Filter the records below, copying every line that contains the word "menu". Case counts.
--------------------------------
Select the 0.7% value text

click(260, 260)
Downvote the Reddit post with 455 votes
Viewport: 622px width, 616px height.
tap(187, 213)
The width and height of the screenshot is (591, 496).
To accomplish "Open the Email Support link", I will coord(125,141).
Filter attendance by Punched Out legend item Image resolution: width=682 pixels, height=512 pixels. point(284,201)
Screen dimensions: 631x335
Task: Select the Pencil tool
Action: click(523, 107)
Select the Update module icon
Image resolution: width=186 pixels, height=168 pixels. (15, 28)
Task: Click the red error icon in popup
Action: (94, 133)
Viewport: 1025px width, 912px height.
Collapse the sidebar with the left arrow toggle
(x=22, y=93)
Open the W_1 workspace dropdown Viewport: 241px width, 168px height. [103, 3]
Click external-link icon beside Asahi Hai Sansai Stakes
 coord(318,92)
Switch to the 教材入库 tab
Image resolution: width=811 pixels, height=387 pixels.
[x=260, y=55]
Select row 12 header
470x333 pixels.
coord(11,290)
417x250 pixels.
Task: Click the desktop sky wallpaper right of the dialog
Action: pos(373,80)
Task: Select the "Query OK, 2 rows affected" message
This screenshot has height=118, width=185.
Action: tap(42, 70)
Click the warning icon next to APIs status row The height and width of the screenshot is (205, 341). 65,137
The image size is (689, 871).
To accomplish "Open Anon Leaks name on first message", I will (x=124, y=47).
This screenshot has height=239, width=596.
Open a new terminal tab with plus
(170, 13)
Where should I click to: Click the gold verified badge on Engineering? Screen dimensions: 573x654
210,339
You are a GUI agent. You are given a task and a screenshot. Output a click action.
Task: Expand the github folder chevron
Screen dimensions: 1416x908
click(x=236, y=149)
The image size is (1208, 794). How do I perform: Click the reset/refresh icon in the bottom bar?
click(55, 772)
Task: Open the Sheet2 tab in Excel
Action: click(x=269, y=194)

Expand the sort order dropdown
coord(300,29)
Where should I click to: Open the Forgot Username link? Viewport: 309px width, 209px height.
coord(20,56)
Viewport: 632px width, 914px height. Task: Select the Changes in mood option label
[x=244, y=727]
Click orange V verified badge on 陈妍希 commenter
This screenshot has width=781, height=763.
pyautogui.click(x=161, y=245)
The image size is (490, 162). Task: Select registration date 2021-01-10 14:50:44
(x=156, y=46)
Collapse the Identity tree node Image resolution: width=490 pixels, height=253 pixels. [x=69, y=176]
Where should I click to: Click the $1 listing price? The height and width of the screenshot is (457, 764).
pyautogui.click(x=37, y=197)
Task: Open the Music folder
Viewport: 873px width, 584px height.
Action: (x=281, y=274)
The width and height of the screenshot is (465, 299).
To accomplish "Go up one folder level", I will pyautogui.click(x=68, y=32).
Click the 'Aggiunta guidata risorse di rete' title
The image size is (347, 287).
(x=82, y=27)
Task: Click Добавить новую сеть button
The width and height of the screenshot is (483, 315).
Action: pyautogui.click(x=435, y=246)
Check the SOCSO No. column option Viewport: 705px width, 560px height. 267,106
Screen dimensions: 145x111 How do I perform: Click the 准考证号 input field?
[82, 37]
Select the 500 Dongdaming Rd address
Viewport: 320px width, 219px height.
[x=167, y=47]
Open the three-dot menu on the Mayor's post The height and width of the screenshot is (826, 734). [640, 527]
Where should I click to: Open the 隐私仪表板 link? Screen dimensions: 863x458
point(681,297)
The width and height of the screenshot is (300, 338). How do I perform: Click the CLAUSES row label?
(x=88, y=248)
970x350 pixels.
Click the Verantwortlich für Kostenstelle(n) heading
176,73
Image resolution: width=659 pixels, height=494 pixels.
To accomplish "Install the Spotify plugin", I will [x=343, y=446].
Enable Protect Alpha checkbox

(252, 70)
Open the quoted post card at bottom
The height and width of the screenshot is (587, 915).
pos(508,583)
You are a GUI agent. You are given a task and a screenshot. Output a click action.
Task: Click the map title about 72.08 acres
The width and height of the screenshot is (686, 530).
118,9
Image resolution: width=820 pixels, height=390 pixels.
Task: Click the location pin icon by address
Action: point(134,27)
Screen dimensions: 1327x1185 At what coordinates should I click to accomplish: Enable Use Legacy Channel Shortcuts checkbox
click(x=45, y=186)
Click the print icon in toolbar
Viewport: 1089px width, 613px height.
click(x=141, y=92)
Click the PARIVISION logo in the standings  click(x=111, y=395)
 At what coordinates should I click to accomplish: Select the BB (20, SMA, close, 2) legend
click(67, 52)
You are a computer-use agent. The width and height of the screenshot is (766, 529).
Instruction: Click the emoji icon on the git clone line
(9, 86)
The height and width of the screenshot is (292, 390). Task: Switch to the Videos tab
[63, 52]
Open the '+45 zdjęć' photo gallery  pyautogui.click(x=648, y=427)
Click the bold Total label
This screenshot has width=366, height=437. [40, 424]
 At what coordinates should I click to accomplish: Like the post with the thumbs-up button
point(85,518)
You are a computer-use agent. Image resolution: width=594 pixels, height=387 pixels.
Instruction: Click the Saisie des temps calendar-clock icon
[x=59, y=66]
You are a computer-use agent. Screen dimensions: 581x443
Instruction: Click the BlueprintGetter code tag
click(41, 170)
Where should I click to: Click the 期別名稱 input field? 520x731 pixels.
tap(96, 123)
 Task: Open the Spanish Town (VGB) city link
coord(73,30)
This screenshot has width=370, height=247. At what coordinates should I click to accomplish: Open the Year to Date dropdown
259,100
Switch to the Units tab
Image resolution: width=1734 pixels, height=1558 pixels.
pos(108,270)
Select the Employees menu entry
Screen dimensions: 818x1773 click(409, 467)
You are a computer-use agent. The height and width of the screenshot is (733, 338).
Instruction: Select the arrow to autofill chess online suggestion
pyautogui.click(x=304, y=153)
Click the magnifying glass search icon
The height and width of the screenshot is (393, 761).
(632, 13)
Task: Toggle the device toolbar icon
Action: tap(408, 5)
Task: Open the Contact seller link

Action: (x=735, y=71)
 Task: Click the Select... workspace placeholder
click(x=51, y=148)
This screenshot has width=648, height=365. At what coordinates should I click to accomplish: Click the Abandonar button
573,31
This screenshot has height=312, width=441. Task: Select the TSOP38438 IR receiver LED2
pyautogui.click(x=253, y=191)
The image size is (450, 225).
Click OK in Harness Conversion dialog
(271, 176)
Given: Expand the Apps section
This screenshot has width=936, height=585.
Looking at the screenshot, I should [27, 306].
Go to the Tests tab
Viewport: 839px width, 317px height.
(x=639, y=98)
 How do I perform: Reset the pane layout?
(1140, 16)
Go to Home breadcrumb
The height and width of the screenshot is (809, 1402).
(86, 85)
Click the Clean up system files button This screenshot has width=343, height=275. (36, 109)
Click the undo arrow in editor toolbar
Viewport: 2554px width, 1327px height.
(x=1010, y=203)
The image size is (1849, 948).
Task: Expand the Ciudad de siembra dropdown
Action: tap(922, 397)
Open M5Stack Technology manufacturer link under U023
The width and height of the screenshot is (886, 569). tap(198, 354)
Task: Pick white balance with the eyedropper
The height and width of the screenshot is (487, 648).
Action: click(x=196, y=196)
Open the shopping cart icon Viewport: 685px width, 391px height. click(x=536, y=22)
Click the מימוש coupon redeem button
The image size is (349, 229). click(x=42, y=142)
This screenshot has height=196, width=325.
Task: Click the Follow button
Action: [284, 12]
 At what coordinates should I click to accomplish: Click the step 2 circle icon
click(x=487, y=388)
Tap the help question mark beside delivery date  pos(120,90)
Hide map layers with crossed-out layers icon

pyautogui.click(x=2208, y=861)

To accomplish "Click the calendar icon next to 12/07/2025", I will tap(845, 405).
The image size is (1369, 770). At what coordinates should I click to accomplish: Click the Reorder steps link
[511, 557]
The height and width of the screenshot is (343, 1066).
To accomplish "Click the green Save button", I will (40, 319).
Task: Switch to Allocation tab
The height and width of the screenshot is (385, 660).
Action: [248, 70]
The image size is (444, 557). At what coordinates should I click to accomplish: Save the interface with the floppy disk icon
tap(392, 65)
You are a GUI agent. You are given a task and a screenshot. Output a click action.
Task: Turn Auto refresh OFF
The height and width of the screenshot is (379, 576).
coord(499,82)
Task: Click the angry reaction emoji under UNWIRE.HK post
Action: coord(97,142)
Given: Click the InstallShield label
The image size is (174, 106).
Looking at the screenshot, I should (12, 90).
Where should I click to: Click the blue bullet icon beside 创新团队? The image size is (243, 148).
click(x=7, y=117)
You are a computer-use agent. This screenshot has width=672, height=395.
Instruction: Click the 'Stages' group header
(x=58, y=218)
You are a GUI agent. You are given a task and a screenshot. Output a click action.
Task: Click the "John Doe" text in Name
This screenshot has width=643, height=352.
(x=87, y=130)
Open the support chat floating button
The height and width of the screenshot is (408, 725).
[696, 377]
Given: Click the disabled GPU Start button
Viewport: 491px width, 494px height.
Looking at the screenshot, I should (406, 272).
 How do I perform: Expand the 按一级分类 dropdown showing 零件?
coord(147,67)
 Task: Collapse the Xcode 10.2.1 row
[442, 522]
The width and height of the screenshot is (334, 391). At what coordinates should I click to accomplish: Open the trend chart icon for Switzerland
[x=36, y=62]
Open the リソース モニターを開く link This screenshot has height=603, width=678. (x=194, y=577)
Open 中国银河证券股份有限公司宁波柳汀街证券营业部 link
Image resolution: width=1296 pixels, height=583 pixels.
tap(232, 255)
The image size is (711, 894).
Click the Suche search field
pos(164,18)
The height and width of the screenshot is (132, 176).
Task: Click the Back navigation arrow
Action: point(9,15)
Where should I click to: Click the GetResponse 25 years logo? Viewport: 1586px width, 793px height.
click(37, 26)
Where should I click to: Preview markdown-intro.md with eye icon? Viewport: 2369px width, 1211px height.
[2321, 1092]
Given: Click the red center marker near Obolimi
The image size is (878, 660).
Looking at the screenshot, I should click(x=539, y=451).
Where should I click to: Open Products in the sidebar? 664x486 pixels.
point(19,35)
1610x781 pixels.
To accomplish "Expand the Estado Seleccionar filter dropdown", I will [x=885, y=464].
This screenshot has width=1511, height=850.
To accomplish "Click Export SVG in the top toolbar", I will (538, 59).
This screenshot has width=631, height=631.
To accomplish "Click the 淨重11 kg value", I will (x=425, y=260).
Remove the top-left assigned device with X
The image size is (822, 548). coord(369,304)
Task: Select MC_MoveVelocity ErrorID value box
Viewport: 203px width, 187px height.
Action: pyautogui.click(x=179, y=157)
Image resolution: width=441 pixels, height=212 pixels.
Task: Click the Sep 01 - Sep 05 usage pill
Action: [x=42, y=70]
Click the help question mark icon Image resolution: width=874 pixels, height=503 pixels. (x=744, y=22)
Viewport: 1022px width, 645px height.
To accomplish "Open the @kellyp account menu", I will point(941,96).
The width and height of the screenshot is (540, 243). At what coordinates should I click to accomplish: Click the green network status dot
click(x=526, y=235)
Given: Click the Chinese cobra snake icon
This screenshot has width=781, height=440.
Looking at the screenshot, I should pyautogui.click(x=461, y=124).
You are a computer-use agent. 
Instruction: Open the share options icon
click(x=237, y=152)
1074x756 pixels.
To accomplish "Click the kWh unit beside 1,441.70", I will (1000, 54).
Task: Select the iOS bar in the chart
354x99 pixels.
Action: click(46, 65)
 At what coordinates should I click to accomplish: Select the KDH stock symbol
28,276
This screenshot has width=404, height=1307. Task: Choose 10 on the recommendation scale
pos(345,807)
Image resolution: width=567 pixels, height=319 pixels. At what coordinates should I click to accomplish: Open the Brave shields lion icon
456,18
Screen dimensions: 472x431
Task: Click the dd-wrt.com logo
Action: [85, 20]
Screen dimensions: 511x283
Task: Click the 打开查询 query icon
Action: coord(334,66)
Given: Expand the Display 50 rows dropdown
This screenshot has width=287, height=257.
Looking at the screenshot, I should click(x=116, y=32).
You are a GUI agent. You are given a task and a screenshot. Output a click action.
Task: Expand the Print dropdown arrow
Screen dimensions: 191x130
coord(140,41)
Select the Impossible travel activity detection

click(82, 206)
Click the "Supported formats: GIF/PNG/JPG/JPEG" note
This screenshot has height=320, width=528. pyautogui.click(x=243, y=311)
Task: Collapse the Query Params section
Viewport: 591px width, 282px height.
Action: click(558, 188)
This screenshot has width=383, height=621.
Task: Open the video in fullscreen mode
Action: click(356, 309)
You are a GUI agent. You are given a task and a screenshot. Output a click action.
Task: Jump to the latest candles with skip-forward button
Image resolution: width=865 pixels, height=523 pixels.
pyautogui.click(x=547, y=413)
--------------------------------
_FULL SOLUTION_.
Open the three-dot menu on the Mayor's post The height and width of the screenshot is (826, 734). [640, 527]
Select the Employees menu entry
To accomplish "Open the @kellyp account menu", I will point(941,96).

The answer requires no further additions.